Dilhan C. Fernando, Chair- Global Compact Network Sri Lanka set the tone of the event with key insights from the Stern Review, opening the forum to well-known figures in Sri Lankan academic circle, Dr. Rohan Pethiyagoda, Dr. B.V. R. Punyawardena and Dr. Sunimal Jayathunga to elaborate on the impact and assessment of climate change in the Sri Lankan scenario. Keynote speaker from World Resources Institute, India Dr. A. Nambi Appadurai, shared his insight on climate risk management and the role of private sector in climate change adaptation. Mr. Anura Sathurusinghe, Conservator General- Forest Department joined the speakers for a panel discussion.
Dilhan C. Fernando, explaining the significance of the event said, “our focus today is on the future because there are grounds for guarded optimism. The increase in development and adoption of sustainable technologies, of climate-smart agriculture, of knowledge of how we might adapt to the new reality in our world, has been unprecedented in the past decade. It is evident today that there is far greater potential and opportunity in climate-smart agriculture, production and lifestyles than in holding on to the past.”
Sri Lanka’s private sector has a tremendous potential to contribute to the climate change adaptation and mitigation objectives outlined in the National Adaptation Plan 2016/25 and the UN Sustainable Development Goal 13. The country’s estimated climate-smart investment potential in key sectors is more than $18 billion between 2018 to 2030. Dr. A. N. Appadurai, India Adaptation Strategy Head from World Resources Institute, India in his keynote address mentioned that Sri Lanka could lose about 1.2 percent of annual GDP growth per year by 2050 because of climate change if appropriate interventions and investments are not made. The private sector thus has an important role in meeting the investment needs in key areas like urban development, industrial parks, PPPs (public-private partnerships) for large-scale project implementation, such as waste management, agriculture and the like.
Climate change could have a negative impact on nearly every sector affecting the supply chain, customers’ businesses and the communities that one deals with. Thus the longevity of a business is dependent on its readiness to adopt sustainable practices and contribute towards climate change adaptation. Dr. B.V. R. Punyawardena, Principal agro-climatologist from the Department of Agriculture- Peradeniya says, “businesses should look for simple-smart solutions and implement inexpensive, low-tech methods readily available in the market as a first step towards adapting to climate change such as using green energy and decreasing carbon footprints.” “Multipurpose projects can be a great way to jointly address mitigation and adaptation whilst also increasing the wellbeing of communities,” added Dr. Sunimal Jayathunga, Director- Climate Change Secretariat. Climate change adaptation and resilience strategies can be economic-centred as outlined by the UNFCCC or development driven which focus on improving the living standards for local communities.
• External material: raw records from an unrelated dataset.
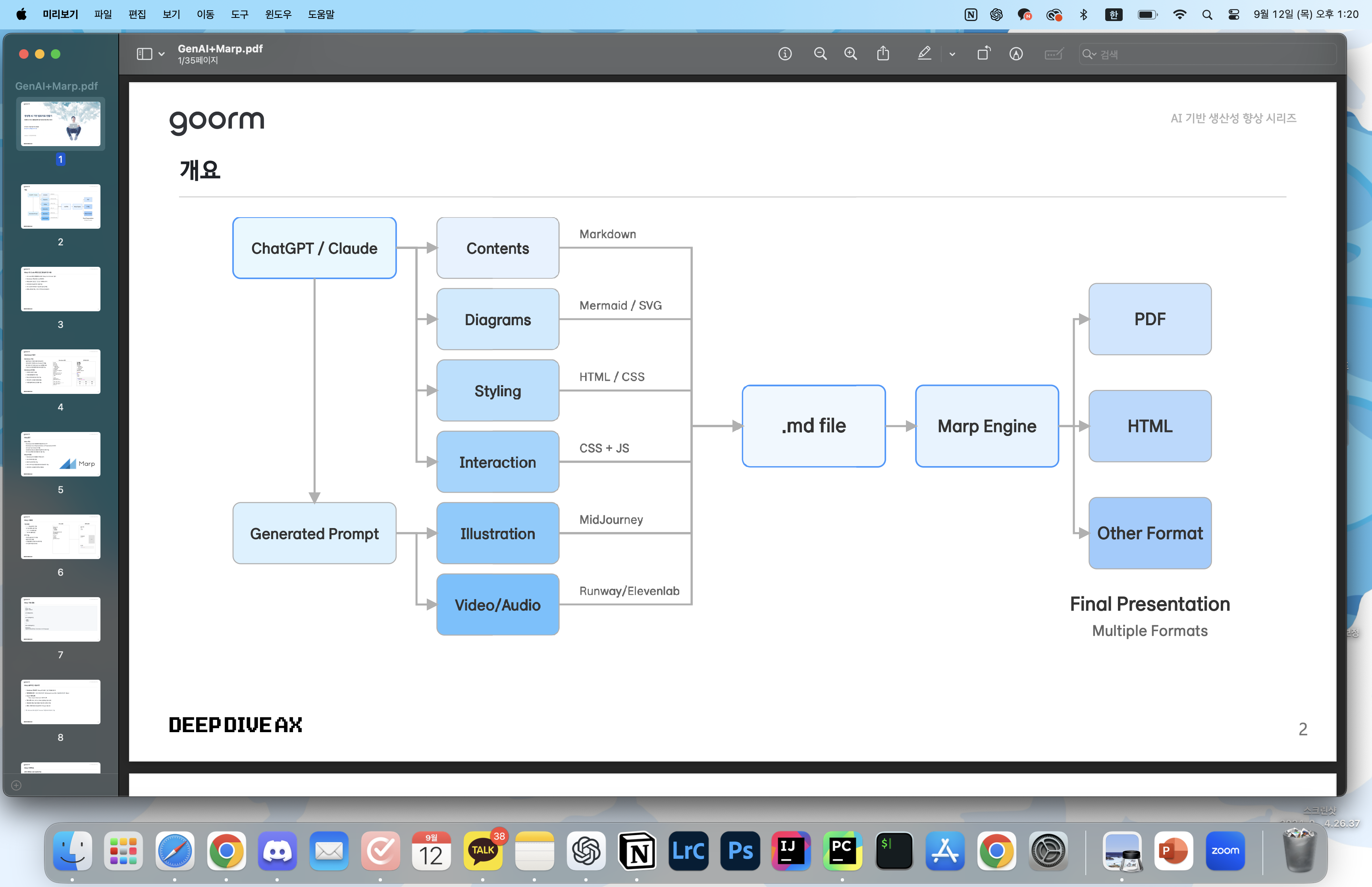Open the share sheet icon

coord(883,54)
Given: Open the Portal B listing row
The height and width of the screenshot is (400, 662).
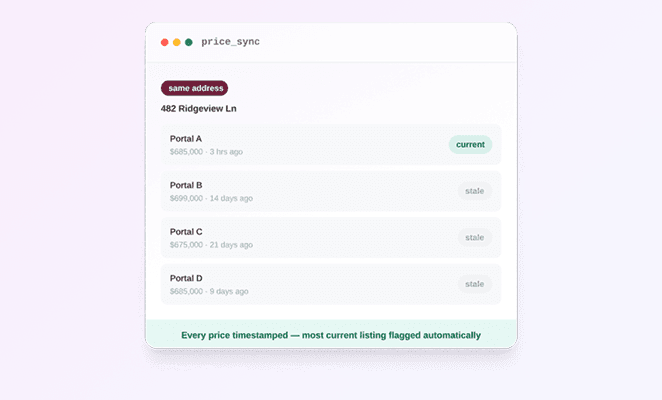Looking at the screenshot, I should click(331, 191).
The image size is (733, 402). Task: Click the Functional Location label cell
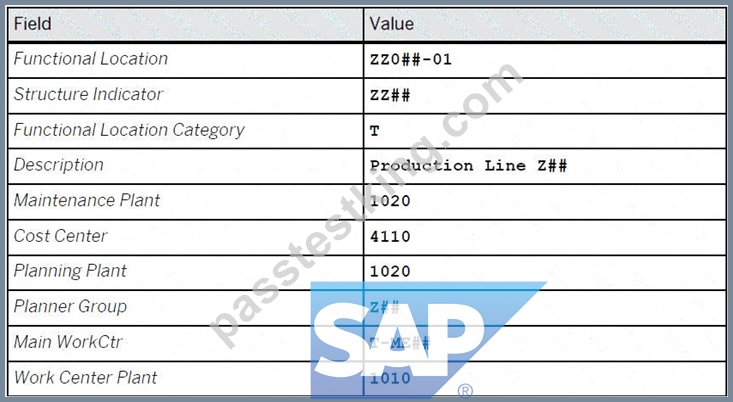(185, 60)
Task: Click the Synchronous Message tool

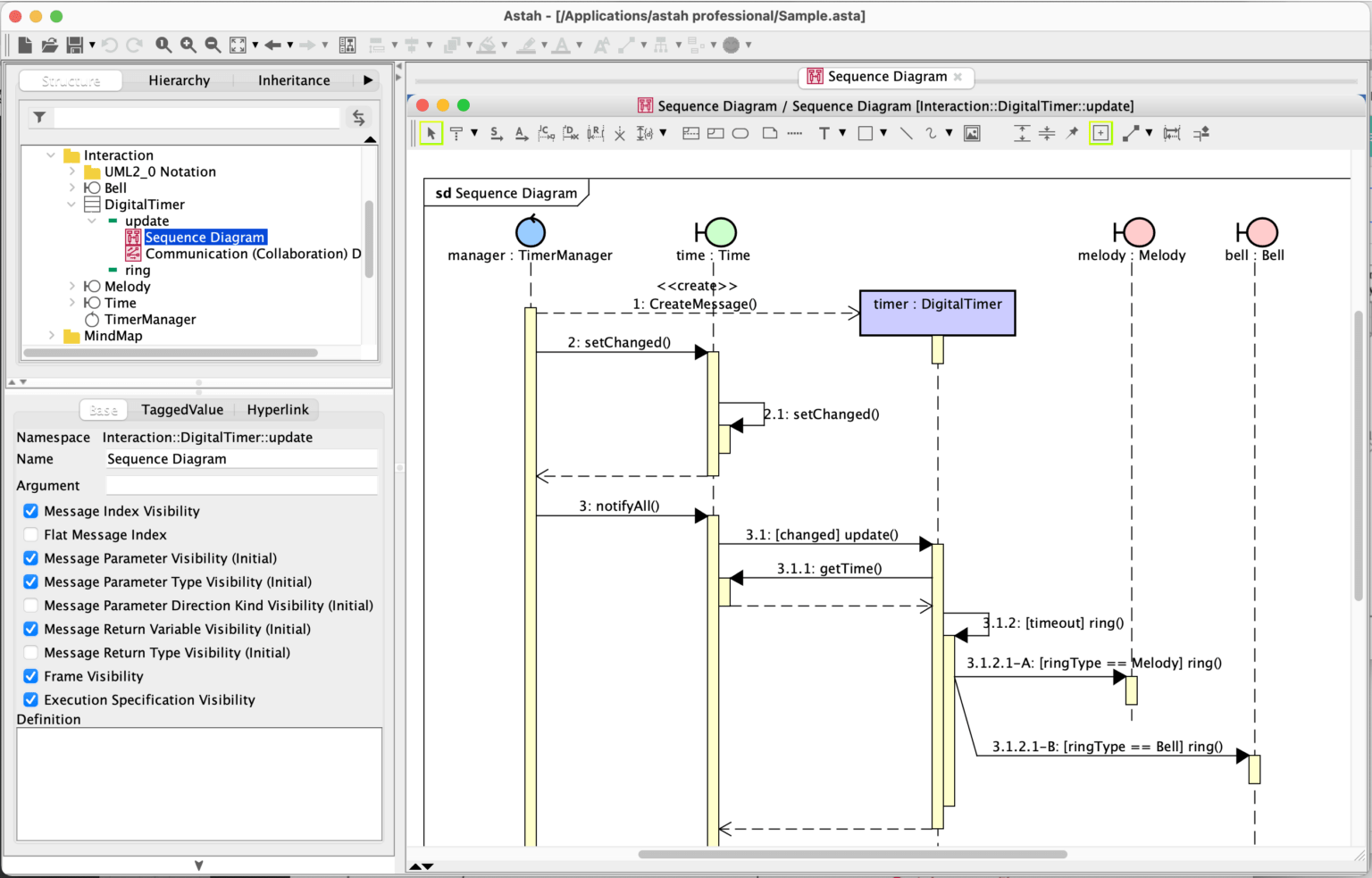Action: tap(496, 134)
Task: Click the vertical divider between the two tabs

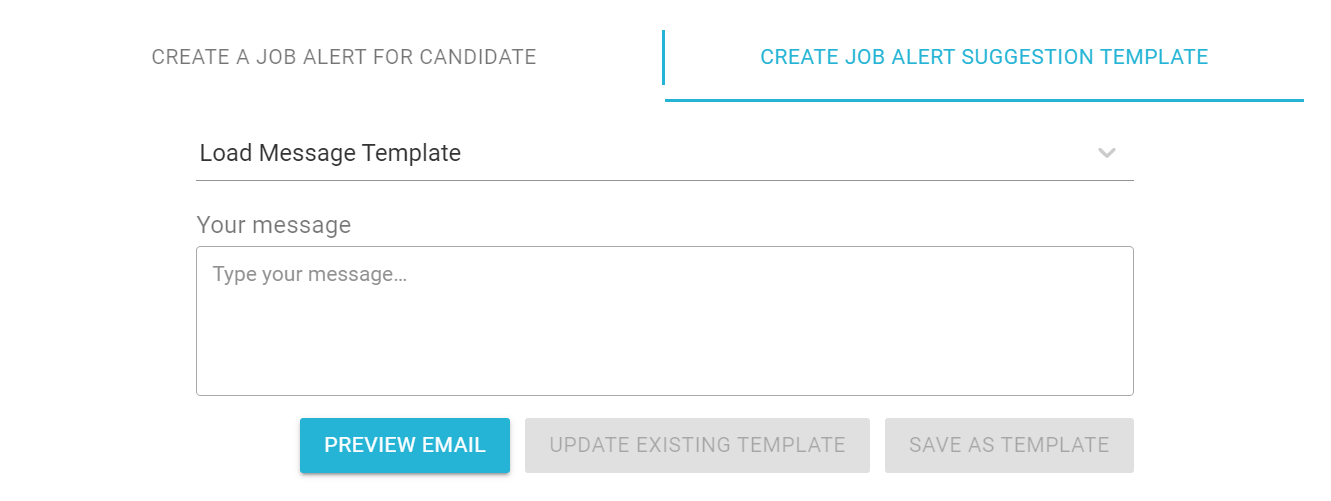Action: 663,57
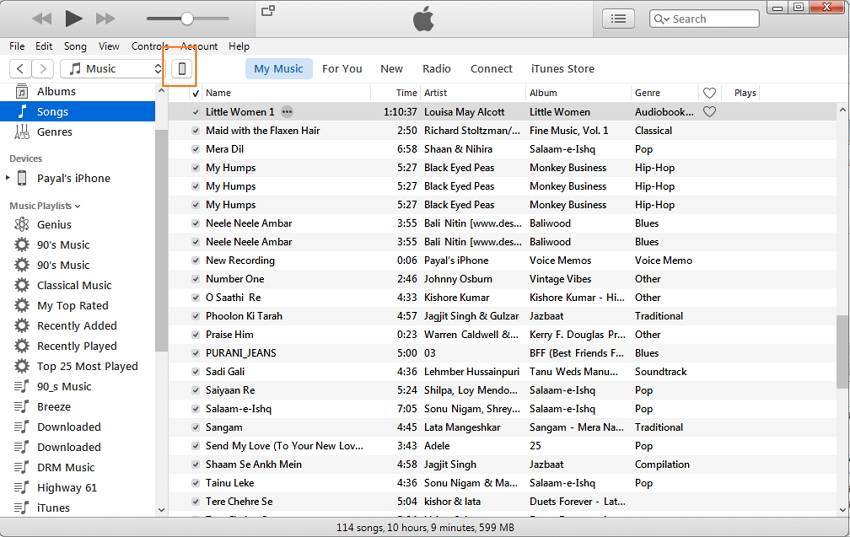Screen dimensions: 850x537
Task: Click the more options ellipsis for Little Women 1
Action: click(x=287, y=112)
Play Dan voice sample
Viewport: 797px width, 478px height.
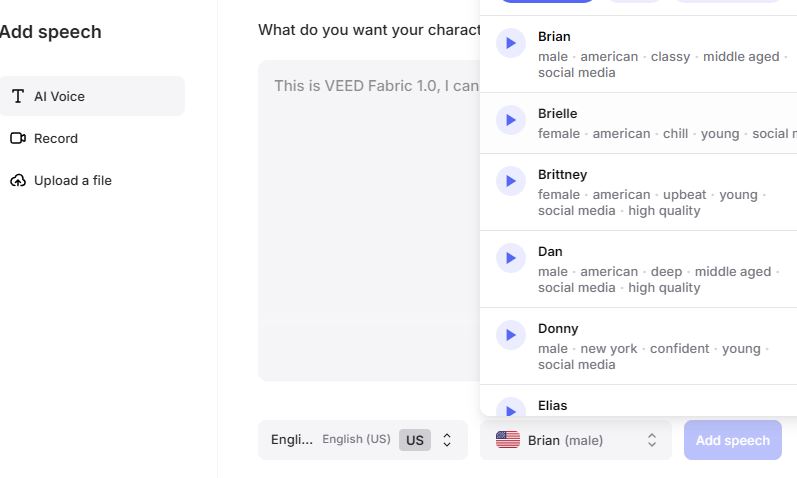coord(511,258)
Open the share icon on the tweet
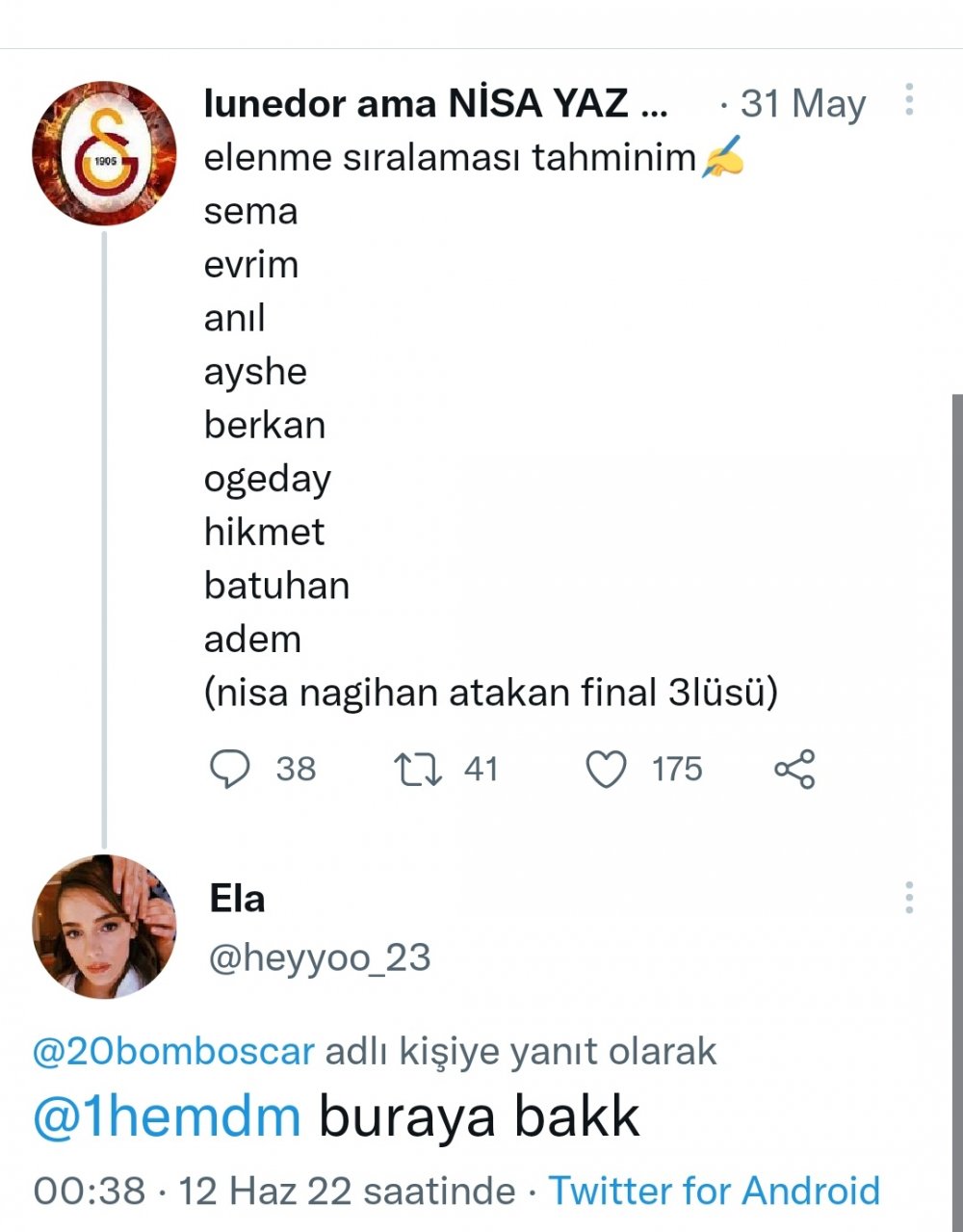The image size is (963, 1232). coord(795,768)
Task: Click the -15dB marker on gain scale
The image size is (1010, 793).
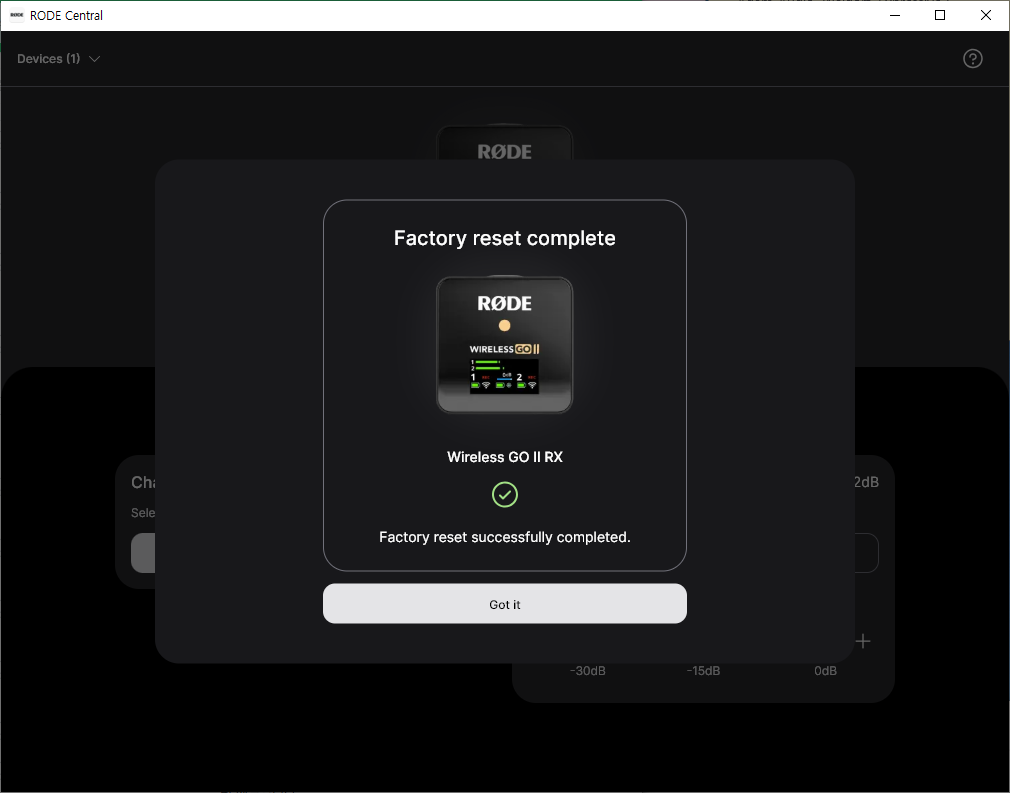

For instance, Sri Lanka’s tea sector is of tremendous socio-economic importance for Sri Lanka. Dr. Appadurai mentioned that providing financial assistance to tea growers offers a greater potential to increase the rate of adoption of good climate resilient practices which consequently could minimize the adverse effects of climate change on the tea industry.
Dr. Pethiyagoda emphasized on the exigency for the corporate sector to look beyond immediate profits and deliverables; instead, they should ensure that business interests are aligned more towards the demands of the future, both economically and environmentally. He also mentioned the need for businesses to readily adapt to new-emerging technologies.
Significant adaptation potential in economic development can be achieved through the integration of climate resilience aspects into the day-to-day decisions of private enterprises around the world. Understanding how these decisions are made and are ultimately financed is critical for establishing the policy frameworks capable to scale-up private sector investment to the required transformational scale.